2023年6月28日 14:00
役所広司が語る『THE DAYS』に込めた切なる想い。「世界の人たちにあの事故がどんなものだったのかを知ってもらいたい」
ここでもし判断を間違えれば、原発の爆発や放射能による未曾有の被害を世界にもたらしてしまうことになる。あの日、所長が抱えていたプレッシャーがどのようなものだったのか、正確に理解できる人間はおそらくいないだろう。

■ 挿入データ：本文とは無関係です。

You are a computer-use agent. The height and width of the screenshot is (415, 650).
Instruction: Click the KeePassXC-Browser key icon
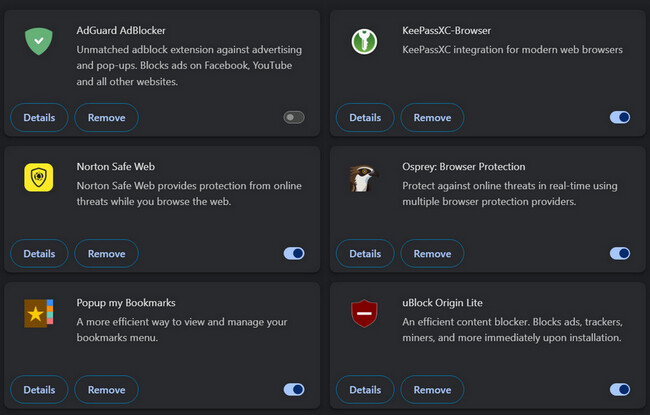point(364,41)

「放射能の線量に関しては知識としては持っていたと思います。でも実際には放射能には匂いがあるわけではないですし、目にできるものは(線量の)数字だけです。もちろん、ここで何か起こってしまえば、被害は原発の中だけでは済まされないわけで、その重責というものは背負っても背負いきれるものではない。だからこそ吉田所長は、目の前の部下たちの無事を祈っていたのではないでしょうか。部下をひとりも死なせたくないという気持ちを誰よりも持っていたと思いますし、それでも彼らを事故の対応に向かわせなければならない。それはすごいストレスだったと思います」
役所が語るとおり、本作で描かれる吉田所長は常に複数の感情が幾重にも重なり、所員を守りたい気持ちと、所員に危険な指示を出さなければならない状況の間に立たされている。
ひと言で説明できない感情、善悪だけでは判断できない選択……そんな状況がかつてこの国で本当に起こったのだ。